Among all the yearly traditions that surround New Year's -- the cooking, the fireworks, the champagne -- there is one which so many people anticipate, and possibly dread, every year.
The problem with this tradition is that it fails to set people up for success -- as much as 88% of resolutions will fail. We're too vague about our resolutions; we're too hard set against change; we choose too big of a resolution to accomplish; or we choose too many resolutions to accomplish.
What is an "intention?"
There is really only one big difference between an "intention" and a "resolution". A resolution is focused on the goal; an intention is focused on the journey. With an intention, you are putting your mind in a place of working towards bettering yourself, not pulling out all the stops to change your life right now. Instead, an intention is about gradually changing and shifting the practices and procedures of your life in an effort to live with health and presence.
Here's an example: last year you may have "resolved" to lose 20 pounds. This year, you might instead "intend" to practice self-care by choosing to nourish your body with food that meets your body's needs and movement that builds strength and energy. This intention can focus on the journey of incorporating a nightly walk and choosing at least one extra fruit or vegetable a day. By setting an intention, you can ask yourself the question "how does this food or activity nourish my body?"
How can you begin?
"To set an intention, you need to define it, write it down, set it up to happen, eliminate obstacles or find ways around them, identify steps to take, and then release it. Write positive affirmations to yourself to keep focused and motivated."

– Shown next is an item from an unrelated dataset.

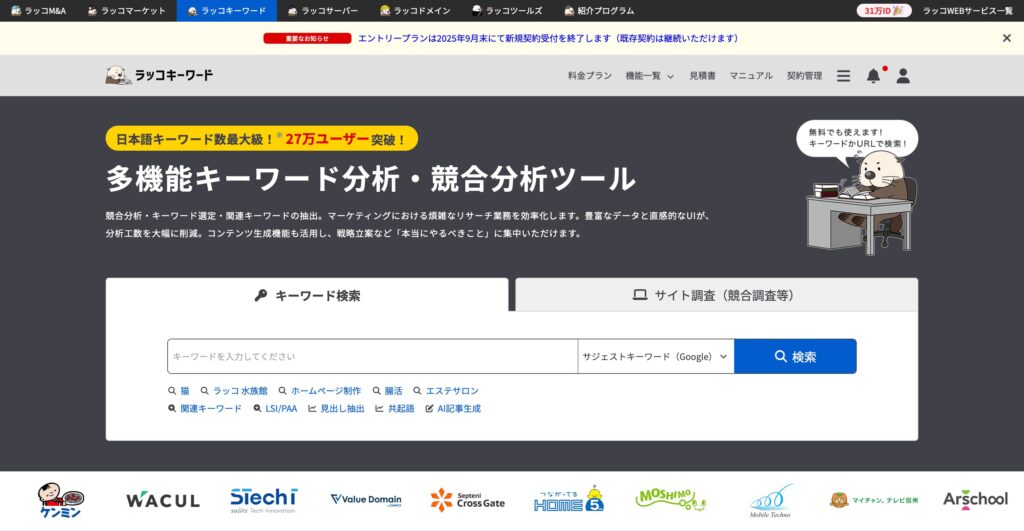Click the MOSHIMO sponsor logo
This screenshot has height=531, width=1024.
(670, 498)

Part of laying out intentions can actually begin with resolutions. Think of what you want to accomplish, and then go one step further. Your intention will be the answer to the question of, "How do I accomplish that goal?"

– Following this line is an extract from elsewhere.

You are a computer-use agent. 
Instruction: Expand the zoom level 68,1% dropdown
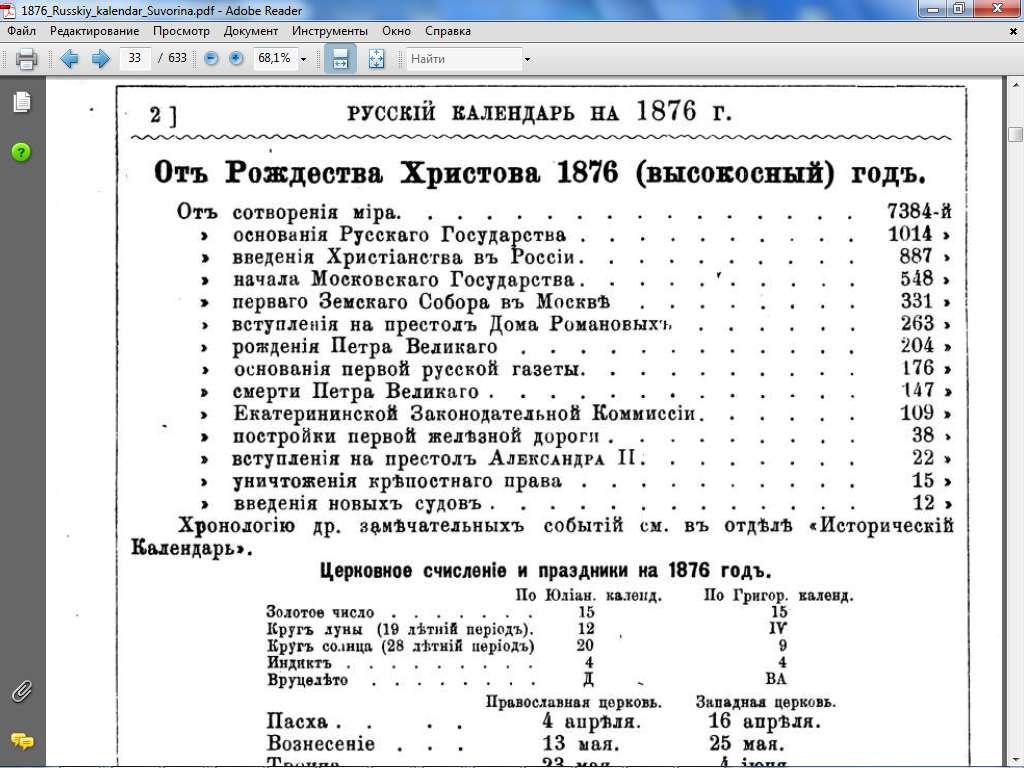click(x=301, y=59)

Using tools like powerful self-affirmations can help as well, serving as an internal motivator and a reminder that you are strong enough to accomplish what you have set out to do.

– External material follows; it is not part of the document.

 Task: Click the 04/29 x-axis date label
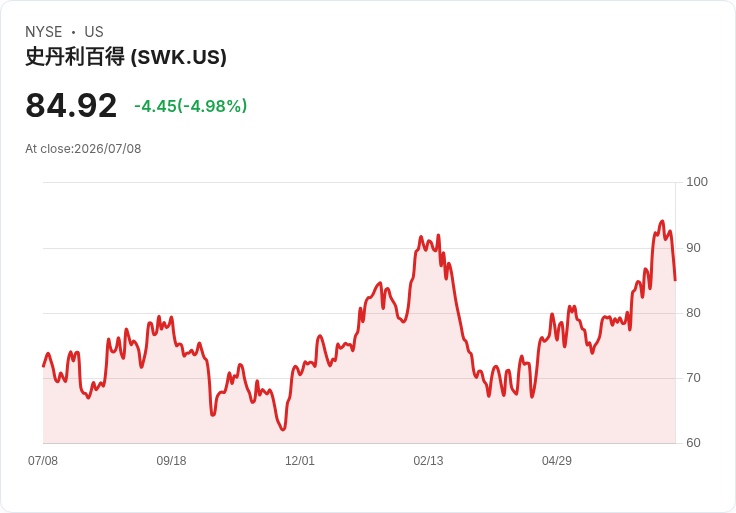[557, 461]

One of my favorite tools for starting my new year is this workbook from Susannah Conway.
How can you succeed?
As with any practice or goal, there must be reflection. With your New Years Intention, I encourage you to take time to pause and reflect. Ask yourself these questions every 2-3 months:
- How am I doing?
- Does this practice make me feel good about myself?
- What isn't working?
- What do I need to change?
With time, you will likely find that your New Years Intention has done more for you than your previous New Years Resolution.